Buchrezensionen

Charlotte Vierer: »Meine ersten Werke landeten im Ofen«. 25 Kunsträtsel, Klinkhardt & Biermann 2017

Es raucht nicht nur der Schwan bei H.B. Auch der Kopf fängt an zu qualmen, wenn Charlotte Vierer dem Kunstfreund ihre Rätsel präsentiert. Einfach sind sie nicht, aber äußerst vergnüglich, meint Rowena Schubert-Fuß.
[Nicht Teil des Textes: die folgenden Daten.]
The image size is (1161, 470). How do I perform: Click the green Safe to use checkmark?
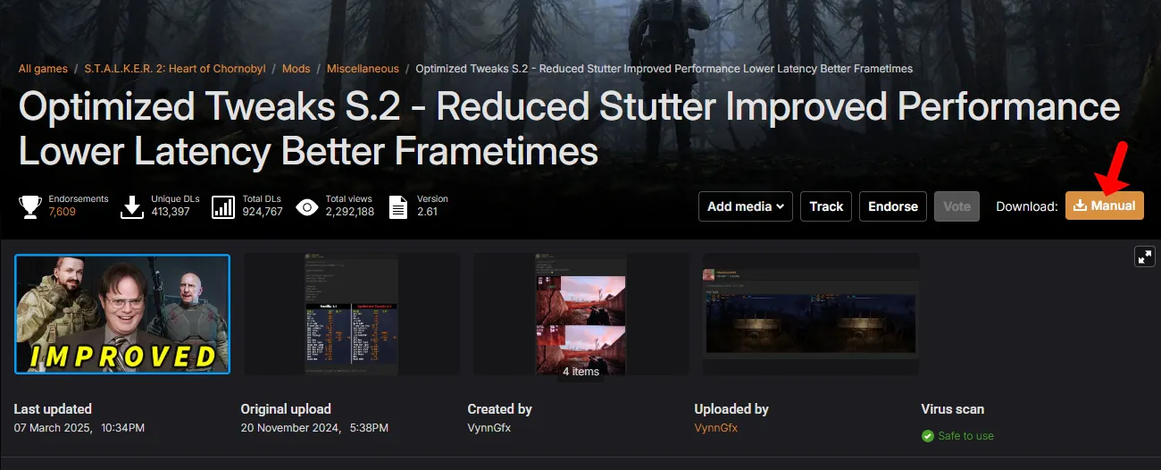pyautogui.click(x=927, y=436)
Lebensgeschichten berühmter Persönlichkeiten haben ja meist etwas Prahlerisches an sich. Wenn gedruckt, sogar noch mehr. Die Eitelkeit des Titelgebers zum Maßstab geraten sie häufig zu lang und der Inhalt enttäuschend. Politiker baden in Selbstbeweihräucherung. Abenteurer wecken Fernweh, das in den seltensten Fällen kuriert werden kann. Schauspieler jammern über den steinigen Weg zum Erfolg. Und bildende Künstler? Protzen mit Frauengeschichten, Alkoholexzessen und Scheiße in Dosen als großartigsten Einfall ihres Lebens.

Dem gegenüber steht der Mythos des bemitleidenswerten Außenseiters, der, vom Schicksal gebeutelt, nur für seine Kunst lebt. Ihm, der nicht gewürdigt wird von der Presse, den Museen und einer größeren Öffentlichkeit, der in ärmlichen, beengten Verhältnissen wohnt, sich mit einer Daunendecke warmhalten muss, da das Geld nicht einmal für Heizmaterial – aber Arbeitswerkzeug – reicht, hat der Maler Carl Spitzweg mit seinem Bild »Der arme Poet« ein Denkmal gesetzt.

Vielleicht wollte Charlotte Vierer all jene würdigen, die beim Publikum zu kurz gekommen sind, als sie jene Abbildung auf den Deckel ihres Buchs drucken ließ. Denn hinter dem Titel »Meine ersten Werke landeten im Ofen« verbergen sich – wer hätte es gedacht – 25 Künstlerbiografien mit einem reichen Fundus an Erlebnissen und Eitelkeiten.

Das fancy rosa Cover beschwört sogleich zärtlichen Feinsinn. Das Inhaltsverzeichnis mit seinen geheimnisvollen Überschriften forciert eine fiebrige Spannung auf das, was nun folgt. Wer mag der Ritter mit dem Hang zum Skandalösen sein? Wen riss eine rätselhafte Krankheit kurz vor dem 57. Geburtstag aus dem Leben? Wessen Autobiografie endete mit den Worten »vorläufig trübe Aussichten«? Und wer lebte seinen Lebenstraum im Urwald?

Jede Biografie ist chiffriert. Ein geheimnisvolles »Ich« schildert uns gewisse persönliche Erlebnisse aus der eigenen Vita. Man meint, es handele sich dabei um den gesuchten Künstler, aber weit gefehlt. Nie hat E. S. tatsächlich in einem Interview oder Tagebuch bemerkt, was Vierer seinem Alter Ego in den Mund legt. Angeblich nahm er die zeitgenössische Kritik seiner Werke gleichgültig hin. Schon seine Mutter hätte in einem plötzlichen Anfall von Hysterie seine frühen Zeichnungen im Ofen verbrannt. Was galt da schon die negative Beurteilung eines Wildfremden?

Eine Fortsetzung feiert die (un)gewollte Bilderverbrennung bei F. de C. d. Ä. Um seine Abneigung gegen all das, wofür C.’s Werk stand, auszudrücken, verbrannte Hofarchitekt Leo von Klenze Pläne und Zeichnungen des Vorgängers vor den Toren Münchens. Doch focht dies de C. nicht an. Äußerst heiter und ein wenig hämisch berichtet sein Ego davon, dass von Klenze seinen Ruf damit nämlich nicht beschädigen konnte.

Auch die Künstlerin, deren Kollegen meinten sie »belle« und sei eine »langweilige Säuferin«, konnte ob dieser Beleidigungen noch lachen. Denn hinter solchen derben Neckereien steckt lediglich der blanke Neid. So blättert man ganz vergnüglich durch die Rätsel und entdeckt durch den Blick in den Lösungsteil bekannte wie vergessene Namen der Kunstgeschichte. Eine Aufzählung erfolgt hier jedoch nicht. Knobeln Sie gefälligst selbst!